On your turn, you can play your bonus power cards to defeat a villain card. These have abilities such as defeating any villain card that has a prime number on it or one with an even number on it.

Once you have finished your turn, you move the infinity generator truck one space forward on its track. If it moves onto a red space, then the villains attack. All villain cards move forward one space on their columns. If a villain card is at the end of its column when it moves, it hits the barricade, and both it and the barricade card are discarded. If a villain card is at the end of its column and moves forward after that column’s barricade has already been discarded, then the players lose the game.

After all the villain cards have moved, you draw a new villain card for the top space of each column. Finally, if you are playing hero mode difficulty, you draw an event card. These will often trigger certain villain cards to move again or force you to draw more.
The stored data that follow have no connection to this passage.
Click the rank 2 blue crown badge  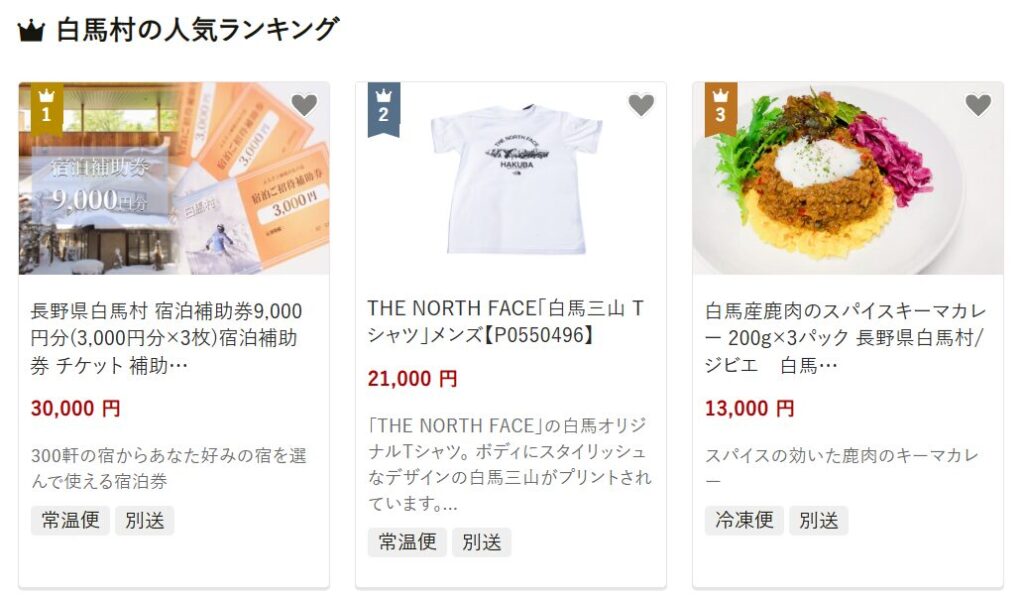(x=384, y=108)
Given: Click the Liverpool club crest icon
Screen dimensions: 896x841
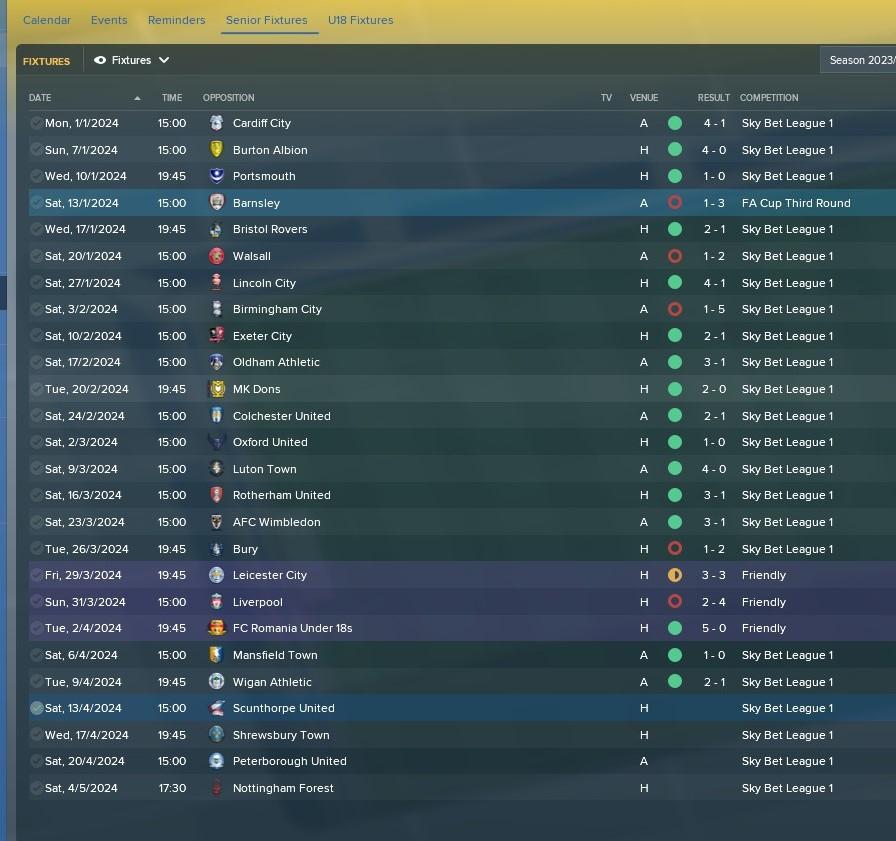Looking at the screenshot, I should [217, 602].
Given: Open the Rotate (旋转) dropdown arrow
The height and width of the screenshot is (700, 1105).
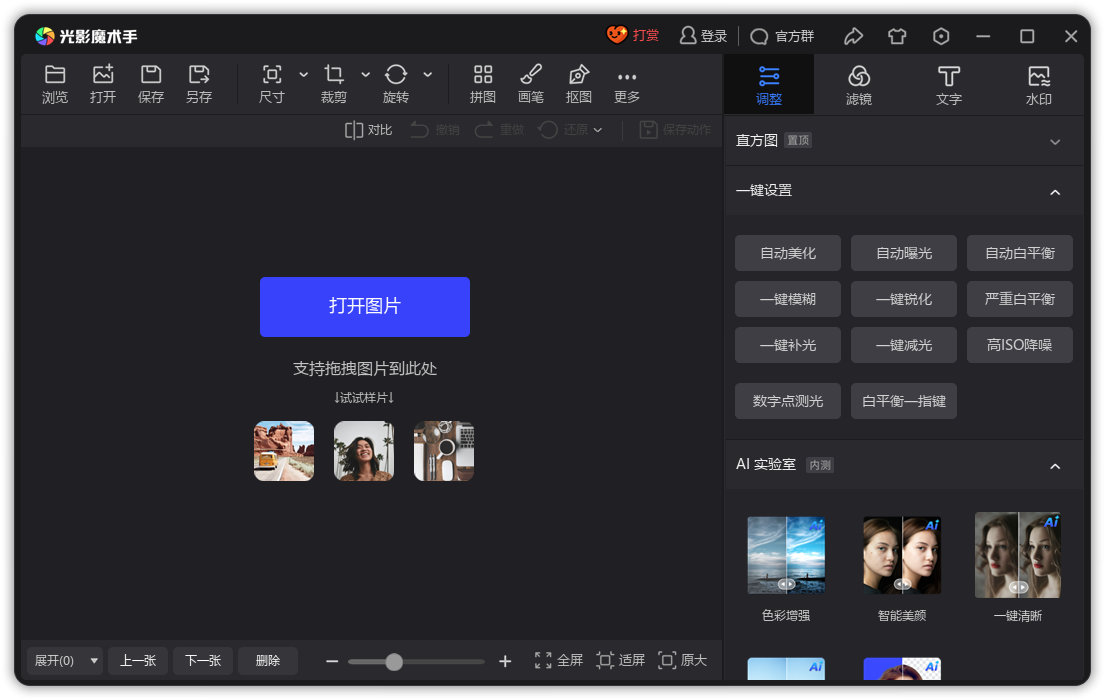Looking at the screenshot, I should click(x=428, y=75).
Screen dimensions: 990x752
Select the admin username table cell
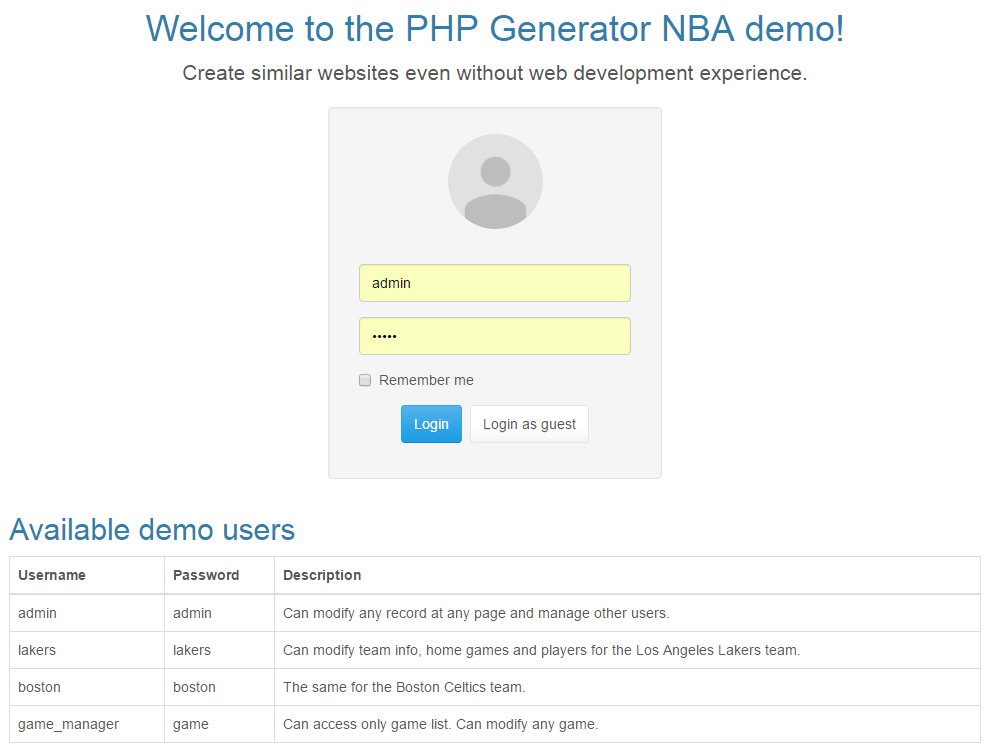pos(37,613)
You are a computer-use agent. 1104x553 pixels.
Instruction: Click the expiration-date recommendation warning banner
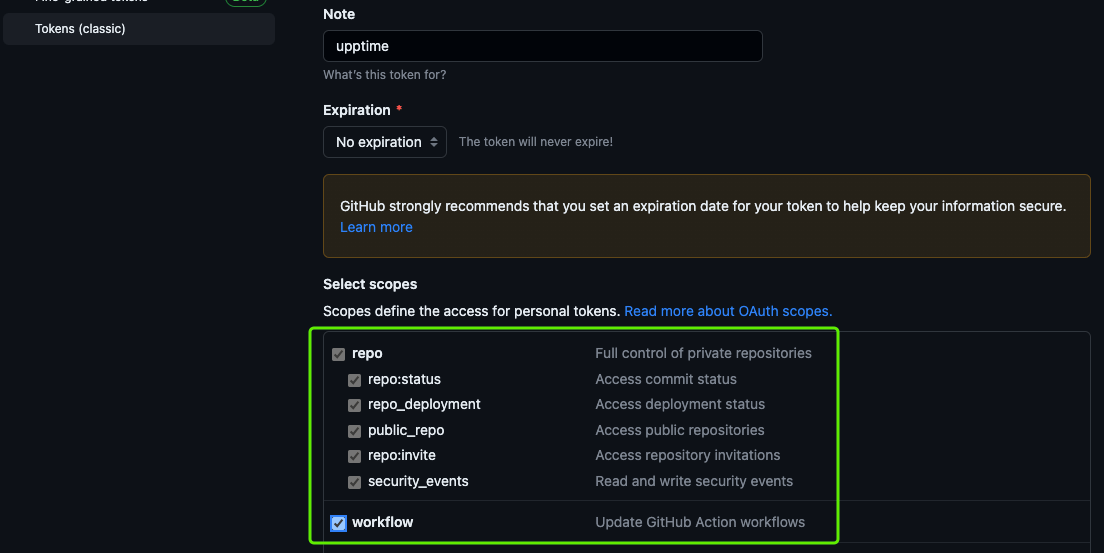tap(706, 216)
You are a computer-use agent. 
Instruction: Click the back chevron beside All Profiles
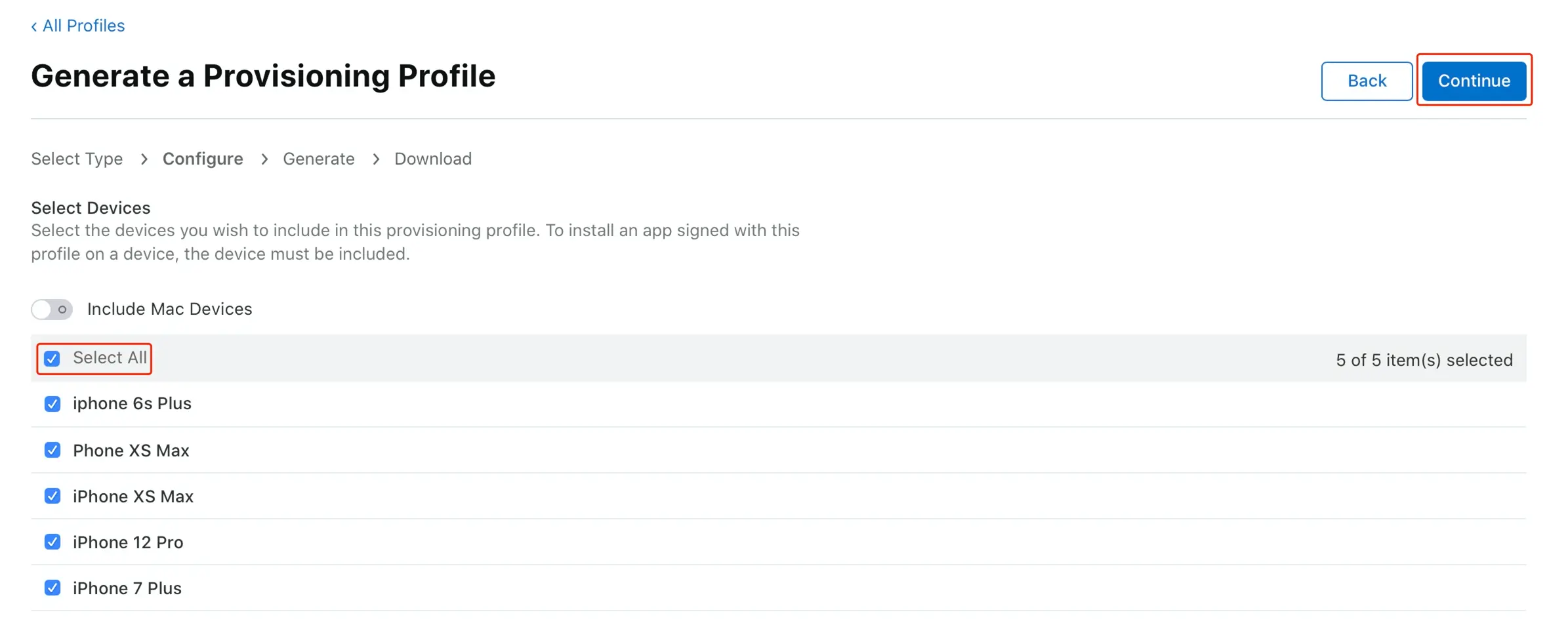[x=34, y=26]
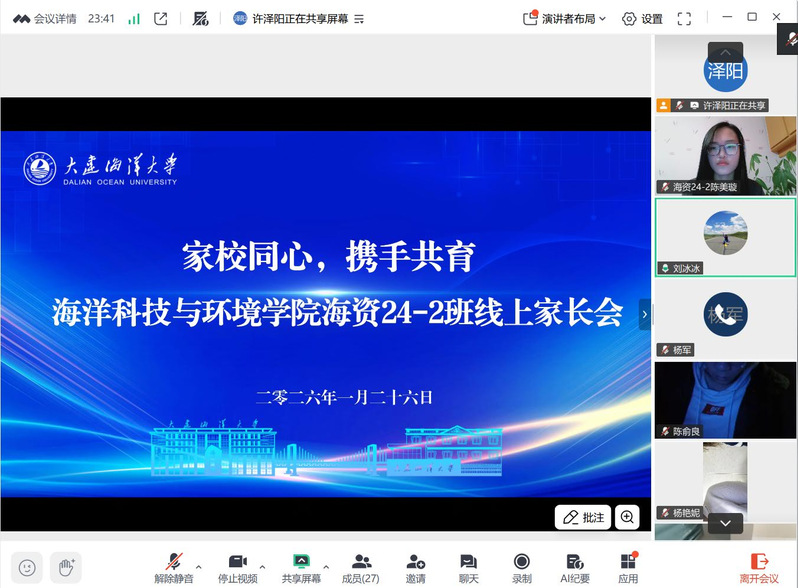Open the 会议详情 meeting details
Image resolution: width=798 pixels, height=588 pixels.
point(45,18)
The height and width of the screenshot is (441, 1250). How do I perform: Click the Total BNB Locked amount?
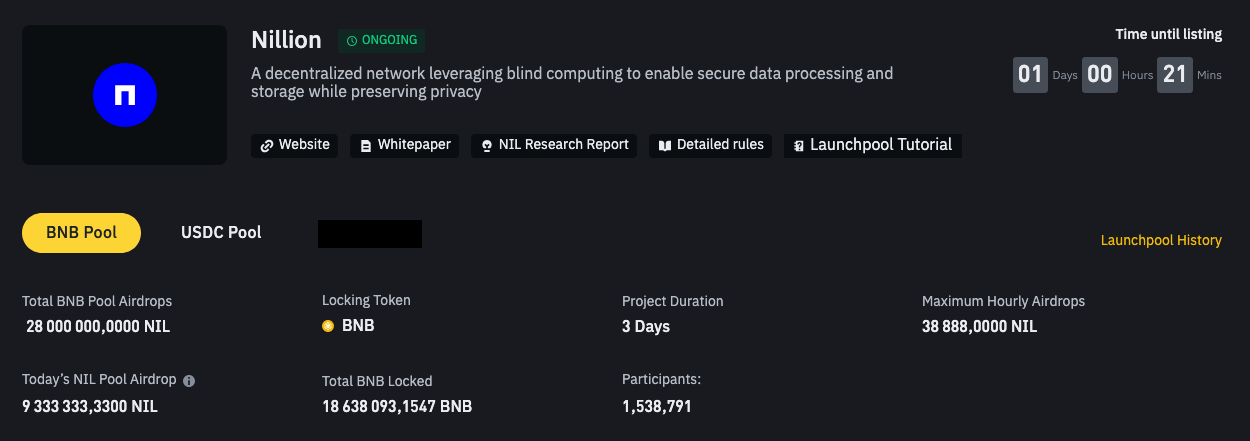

It is now the next player’s turn. Play continues until the infinity generator truck reaches the final space on its track. You then move into the final assault phase. During this phase, no new villains or events are drawn, but all villain cards move forward at the end of each player's turn. If the players manage to defeat them all, they win the game. You then count up your points, earning ten for winning the game, three points for each barricade you still have on the board, and five points if Absolute Zero was drawn and defeated.

Outnumbered: Improbable Heroes Components

Review

Outnumbered: Improbable Heroes is a surprisingly entertaining game. It reminded us a little of Castle Panic, trying to choose which villains to defeat on your turn and which to leave for other players, when to use your special bonus cards, what to target with them, when to sacrifice a barricade, and trying to stop from being overrun.

Some people can’t abide math, and for others, the clear educational angle will be a turn-off, but we found the game quite engaging and definitely challenging. We leaned heavily into using the bonus cards to get rid of the more complex numbers and still lost during the final assault (although we did manage to take Absolute Zero down with us).

The two difficulty modes are essential for helping you to balance the game depending on the age of the group you’re playing with. If playing as a family, younger children will definitely struggle with hero mode (at least that’s what I’m telling myself after losing to it). Its fun to figure out the various ways you can combine your dice and hero power to get different numbers, and using that to figure out which villains you can target and which ones you should target based on the state of each column and their barricades.

Gameplay rules are fairly straightforward, although the rules could be a little clearer on an element or two — for example, how many times you can square a result? Can you just keep going to push the number higher and higher? You can make an educated guess but it’s always nice to have a clear answer.

Outnumbered: Improbable Heroes is definitely going to be a niche game, but it is a game that is nicely put together. It’s designed for families, but for the right group, it can reach beyond that audience. It’s a challenging puzzle and we were surprised by how much fun we had with it.

Pros: Challenging, two different difficulty modes, engaging puzzle

Cons: Educational theme may turn some players off, one or two points in the rules could be clearer

Disclosure: we received a complimentary review copy of this game.